September 18, 2020 by Ruth Yoder
Fix your thoughts on what is true, and honorable, and right, and pure, and lovely, and admirable. Think about things that are excellent and worthy of praise. Keep putting into practice all you learned and received from me-everything you heard from me and saw me doing. Then the God of peace will be with you.
Philippians 4: 8-9
Signs that Internet or Game Usage is a Problem and What to Do About It
Signs of a problem:
- Your child is staying up later and later to stay on the computer
- Your child gets fidgety, anxious, or angry if they don’t have their device
- Tech usage is negatively impacting schoolwork, family life, or other interests
- Your child has difficulty getting virtual imagery out of their head
- Dreaming about virtual imagery
- Hiding their screen usage or device from you
- Your child seems apathetic and bored more easily
- They are perpetually tired yet also wired.
- They become irritable and argumentative when anything negative is said about videogames
Recommendations regarding screen exposure/use by age:
American Academy of Pediatrics recommends no screen exposure, with the recent exception for video chatting with family, for children under age 2. Media exposure impairs language development.
For children ages two to five, one hour or less/day of screen time but only with parents interacting with them. Phones, tablets, computers or other devices should not replace parent interaction.
For older children, the recommendation is for no more than 2 hours/day of appropriate content, which is monitored by parents. However, priority is to be given to adequate sleep (8-12 hours depending on age), at least an hour of physical activity, and quality family time.
Recommendations for managing screens at home:
- Devices and TV should be banned an hour before bedtime and not accessible overnight. Remove or do not put televisions or video games in bedrooms.
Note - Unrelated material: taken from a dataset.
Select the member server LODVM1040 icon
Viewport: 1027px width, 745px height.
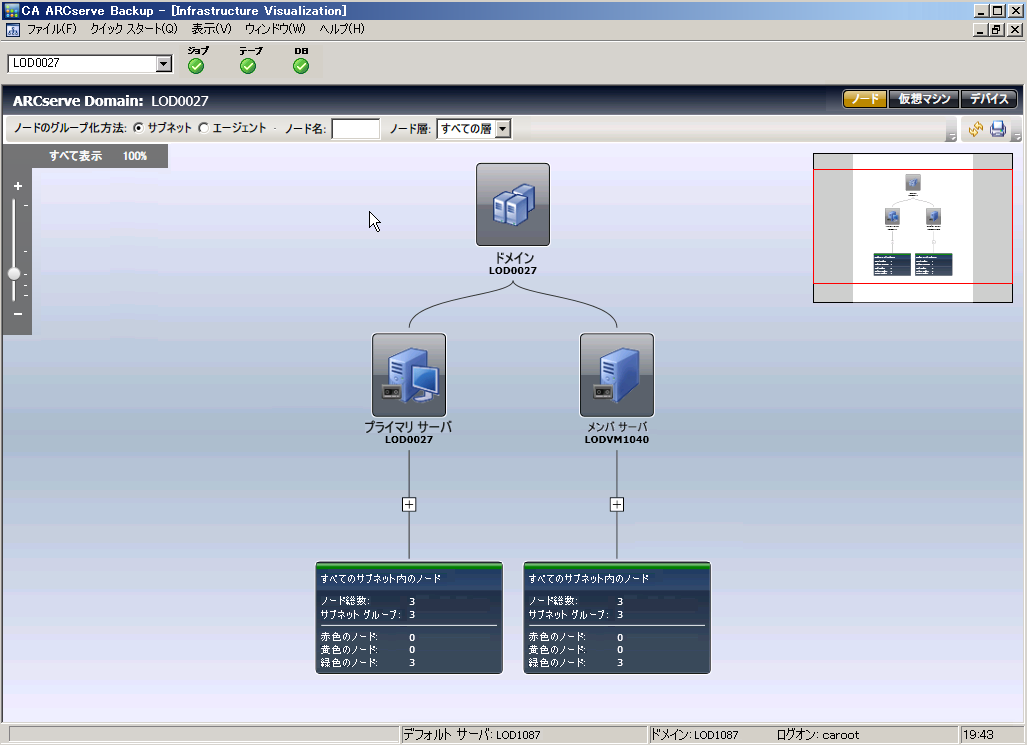click(616, 375)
- Preview or co-view media with your children. Discuss what is appropriate and what is inappropriate.
- Have media free places and times such as mealtime for all family members including adults.
- Do not allow video games with human targets (including animated people) or games that award points for killing.
- Parents are role models and we all know that if your words and actions don’t match, your children will be the first to know. Your child will act like you do, so parents, disconnect yourselves from electronics and connect with your children. Play games, read books, discuss ideas, go for hikes preferable where there is no cell coverage. Have fun.
- Delay getting your child a smart phone until they are at least age 14. The children of Bill and Melinda Gates did not have smart phones until age 14. Many of the people who work in Silicon Valley send their children to Waldorf Schools which are technology free until at least middle school.
The author of Glow Kids, Nicholas Kardaras Ph.D, recommends Legos which encourage creativity and hand-eye-coordination. Let them explore their surroundings including experiencing nature. They can help with activities like cooking and cleaning. Exposure to music both listening and simple instruments build brain connections and encourage creativity. Kardaras believes that it is important to let children experience boredom, giving them the opportunity to use their internal resources to work through the challenge of being bored. The state of boredom gives them the opportunity to develop their powers of observation, cultivate patience and an active imagination.
The tech addiction treatment field has identified healthier screen usage as compared with problematic screen usage. Problematic screen usage is termed “digital candy” and includes: video games, mindless YouTube surfing, internet porn, hyper-texting, hyper-social media. Healthier screen usage termed “digital vegetables” include researching a topic, e-mailing, educational video (not including watching others playing video games), video chatting with friends or family, creating music or following a topic or team.
Kardaras, N. (2016). Glow Kids: How Screen Addiction Is Hijacking Our Kids-and How to Break the Trance. St. Martin’s Press, Inc., USA.